愛しき過去にさよならを−5
なんとかこの事態も解決したところで、唯斗は立香に呼び出された。医務室から自室に戻っている立香に呼ばれるということは、どこか具合が悪いのだろうか、と唯斗は心配しながら立香の部屋に駆けつける。
中に入ると、忍び込んでいるサーヴァントたちも今回ばかりは姿を消しており、立香が一人でベッドに横になっていた。
「立香?どうした?」
「ごめんね、呼び出しちゃって」
さすがに立香も立てないようで、ベッドの横を示されて唯斗も立香の隣に腰掛けると、おもむろに立香は唯斗を抱き締めた。
相変わらず唯斗より逞しい体に抱き込まれ、唯斗は目が点になる。
「…なんかあったのか」
「……うん。今回さ、すごい、たくさんの人を助けられなかった。目の前で、たくさん」
「っ…そうか」
どうやら、向こうで立香は多くを助けられなかったらしい。
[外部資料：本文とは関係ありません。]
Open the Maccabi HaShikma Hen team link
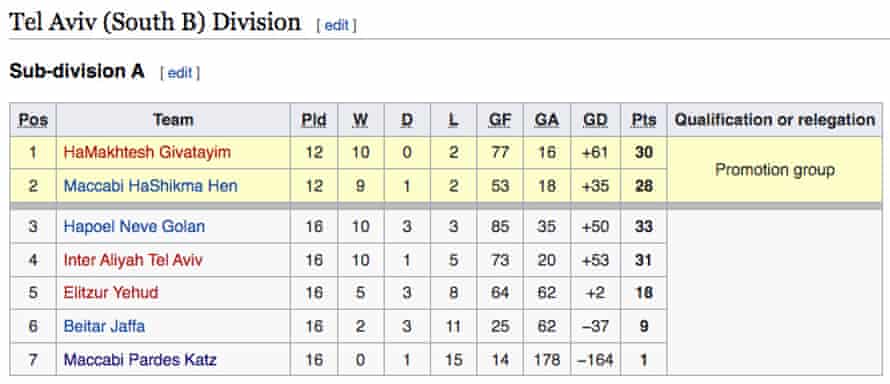Viewport: 890px width, 384px height. click(150, 186)
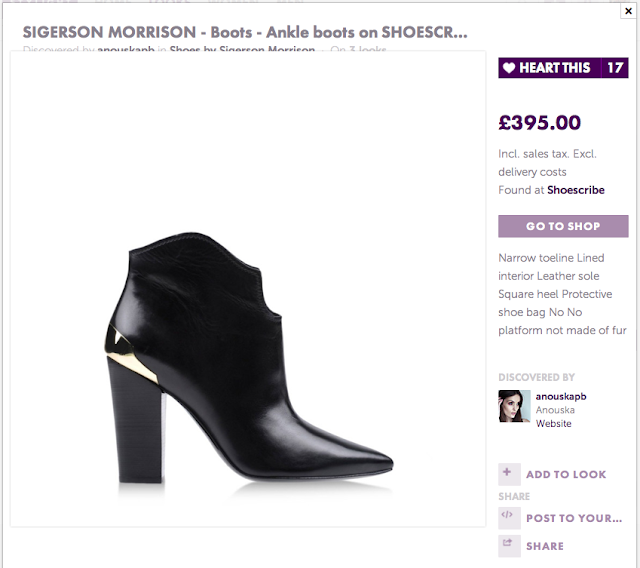Click the Sigerson Morrison product title
Image resolution: width=640 pixels, height=568 pixels.
pyautogui.click(x=244, y=32)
結果的に、立香たちが成し遂げた穢土城の破壊は、あの世界のすべての人々を救っているはずだが、目の前で助けられなかった人々のことが立香には今も脳裏に浮かぶようだ。
当然だろう、唯斗だってきっとそうなるし、心優しい立香ならなおさらだ。
「…唯斗がいればな、って、俺ずっと思ってた」
「え…」
「唯斗が一緒にいてくれれば、たくさんの人を守れたし、小太郎をつらい目に遭わせなかったし、武蔵ちゃんも死なずに済んだ」
立香はかなり参っているようだ。ここまで弱音を吐くところは初めて見た。
いや、似たようなことはあった。新宿のあと、ロマニがいないことを改めて実感して参っていた立香を、まったく同じように励ました覚えがある。
そうやって、立香が唯斗に対して弱いところを見せてくれることが嬉しい。ガウェインやアーサー、サンソンがずっと唯斗に言ってくれていることでもあるのだろう。頼られると嬉しいというのは、きっとこういう感情だ。
「…俺もさ、グランドオーダー中は、ずっと立香に劣等感を感じてた」
「えっ、唯斗が?」
立香は唯斗の言葉が意外だったのか、体を離してキョトンとする。確かに、魔術では唯斗の方がはるかに優秀だったかもしれないが、それが重要なことではないのだと、二人ともよく知っている。
「俺は立香みたいになれなかったから。それまでの人生、立香みたいに善人でいられなかった。もちろん、今はそうじゃないって分かってる。でも、俺は本当はいらなくて、立香だけいればグランドオーダーが成功するって確信したのは、立香のそういう人間性が俺にはないもので、それこそが人理を救うに相応しかったからだ」
「唯斗……」
立香は、唯斗が自分を卑下するために言っているのではなく、単純に当時はそう思っていた、という話であることを理解している。
これを直接立香に話したのはこれが初めてだが、今こそ話せてよかったとも思う。
「…俺はさ、慰めたり、気分転換させたりってこと、できねぇけど。立香が感じた悔しさも悲しさも、共有できる。同じ、カルデアのマスターだから。一人にしないって、何度か言ったし、こうやって俺のこと呼んでくれたのも嬉しかった」
「…うん、ありがと。俺さ、唯斗がルルハワで俺のために天草とか鈴鹿とかと時間作ってくれたって、なぎこさんに聞いちゃったんだ」
「……え、マジで」
「マジ。そんとき、唯斗は本当に優しいな、好きだなって思ったけど、やっぱ今も同じように思うよ。唯斗がカルデアにいてくれてよかった」
あのときのことが立香にバレていたというのは気恥ずかしいが、立香が本当に嬉しそうに唯斗を改めて抱き締めてきたため、その背中を撫でるに留める。
バビロニアでも、唯斗は立香を一人にしないと告げた。あのときから変わっていない。立香とただ一人、立場を同じくするからこそ、唯斗にしかできないことがある。
それは義務感でもなんでもなく、隣でいつも一緒に戦う仲間への、自然な感情だった。